I’d recommend riding it in both directions because each experience is different, although if you only have time for one direction (haha!), do it from King’s Cross station at Universal Studios because that’s where you get to see platform 9 3/4.

The new addition since our last visit was the wand-activated side quests one could find at various corners marked with medallions on the pavement. One has to purchase a special interactive wand in order to perform spells at these designated areas but if you ask me, it is the one merch item in the whole park that is worth purchasing.

Some of the quests were straightforward, like using Wingardium Leviosa to levitate a quill or Silencio to make a bird stop chirping. Others were very elaborate and super fun, like one where you could activate a moving skeleton on a screen to mirror your movements.

Then there are the rides. There aren’t many rides at The Wizarding World of Harry Potter but it’s clear that a lot of thought has been put into creating an excellent experience for each ride. Escape from Gringotts is easily the best ride in all of Universal Orlando, combining a thrilling track roller coaster with insane 4D effects. The queue for this is consistently 2 hours long but for good reason (because it’s magnificent!!) and there’s a single rider queue if you don’t mind riding alone (no, we do not mind at all!).

And as if all of that is not enough, the thing to top it off was the Christmas fireworks light show that lit up Hogwarts castle every evening.

Right, I think that about covers it.
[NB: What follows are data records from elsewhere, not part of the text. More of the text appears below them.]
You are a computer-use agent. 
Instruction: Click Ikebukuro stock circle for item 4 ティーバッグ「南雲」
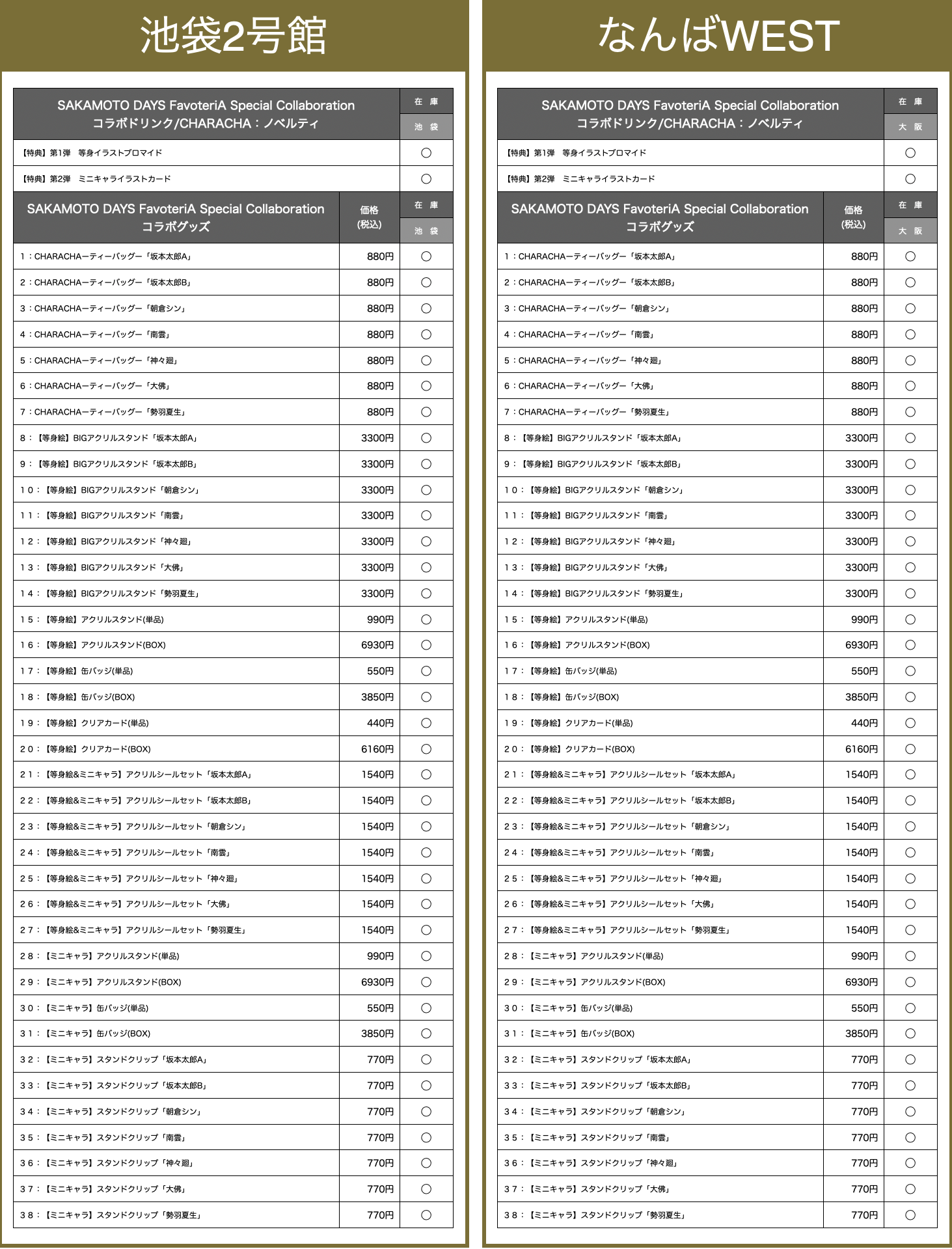point(426,335)
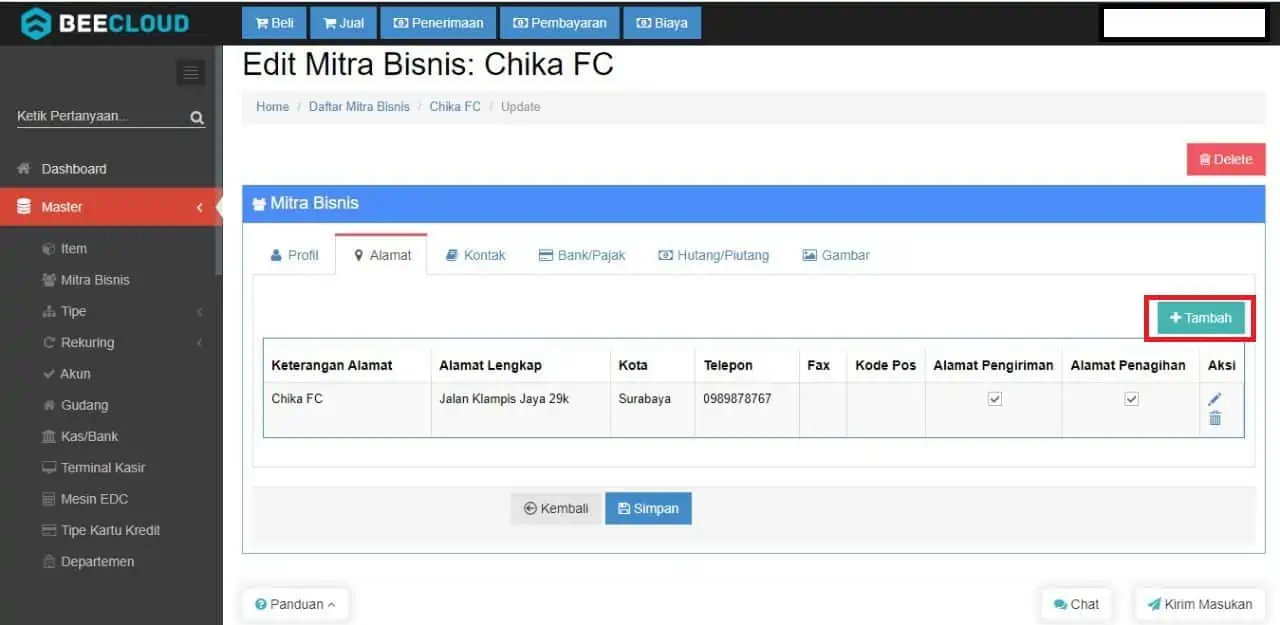Click the BeeCloud logo
The height and width of the screenshot is (625, 1280).
[105, 23]
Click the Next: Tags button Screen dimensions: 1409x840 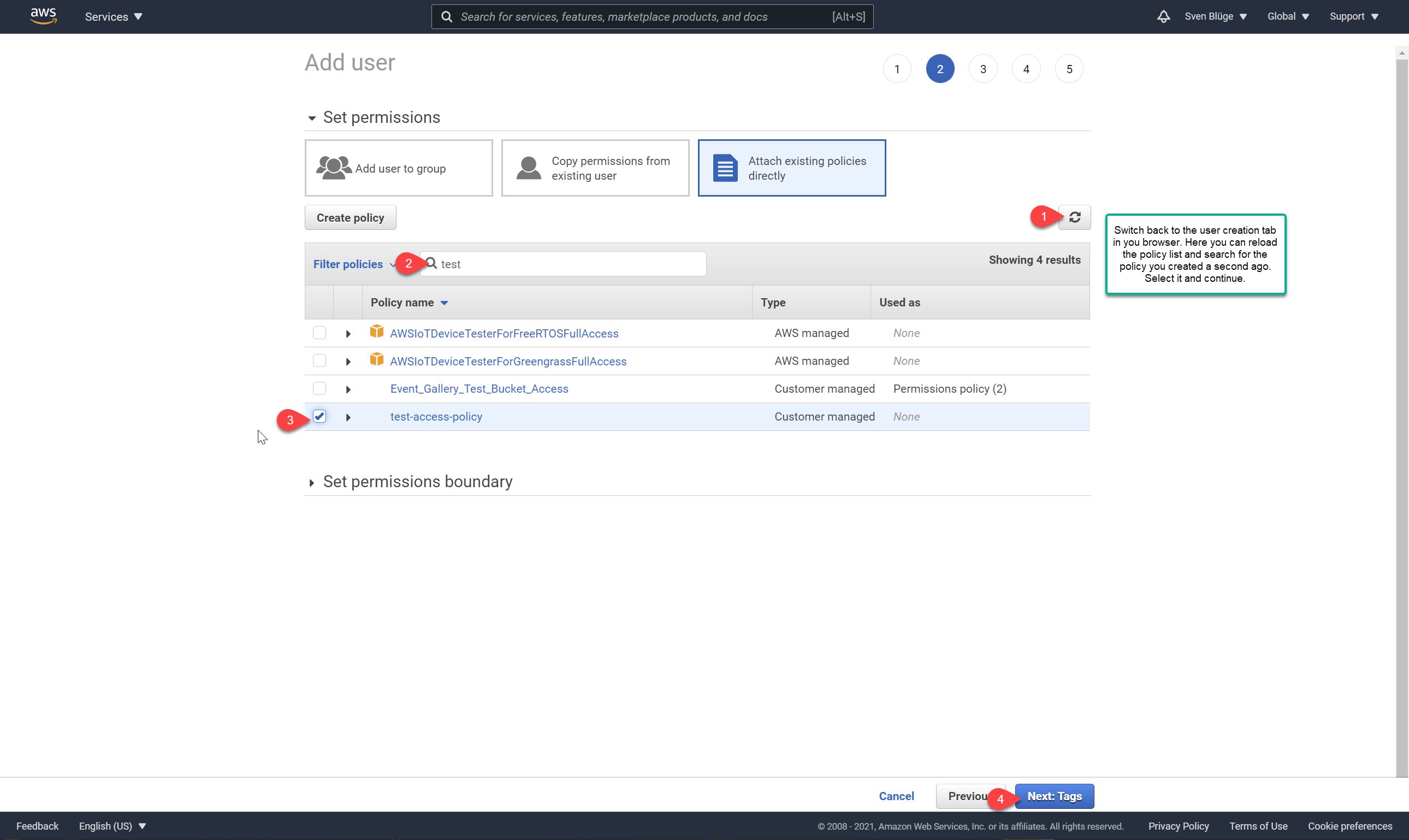pos(1054,796)
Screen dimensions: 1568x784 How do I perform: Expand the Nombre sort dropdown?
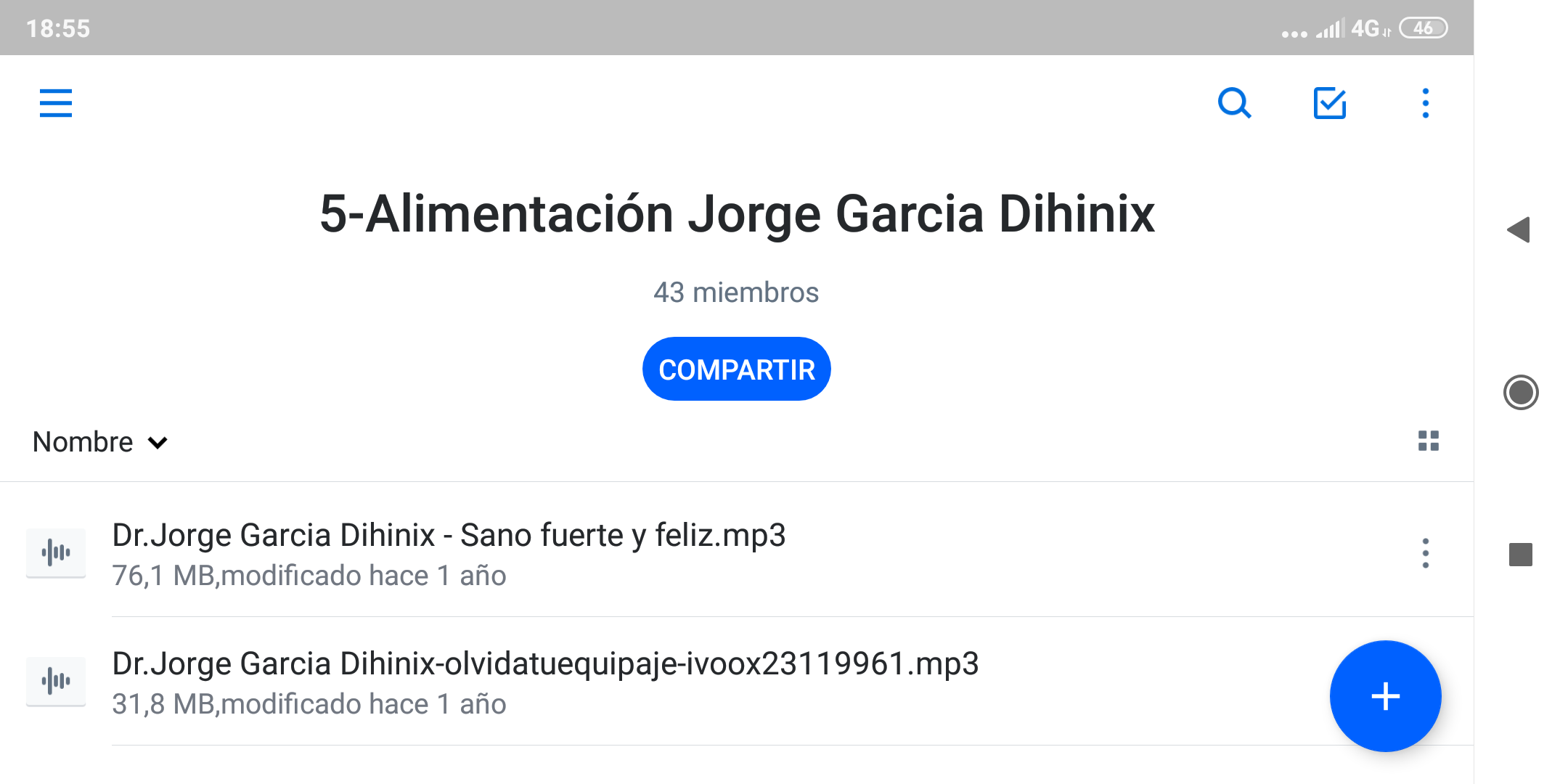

I’ll wrap it all up with this video. :)


Part III: Legoland Florida

As usual, we saved the best for last and this next leg of the trip was all about the theme parks.

It was an easy flight in to Orlando from Buffalo airport and the kids were practically high from excitement the moment we landed; they were singing and dancing their way through TSA clearance, which I suppose is the best way one could clear TSA checks.


Another first for this trip was a visit to Legoland Florida. We had considered checking it out during the past few visits but it’s about an hour’s drive out from the main Disney/Universal cluster and it was always a “let’s do it next time” sort of situation.

Well, this time was finally the next time and now we’re like, we totally should have done it earlier.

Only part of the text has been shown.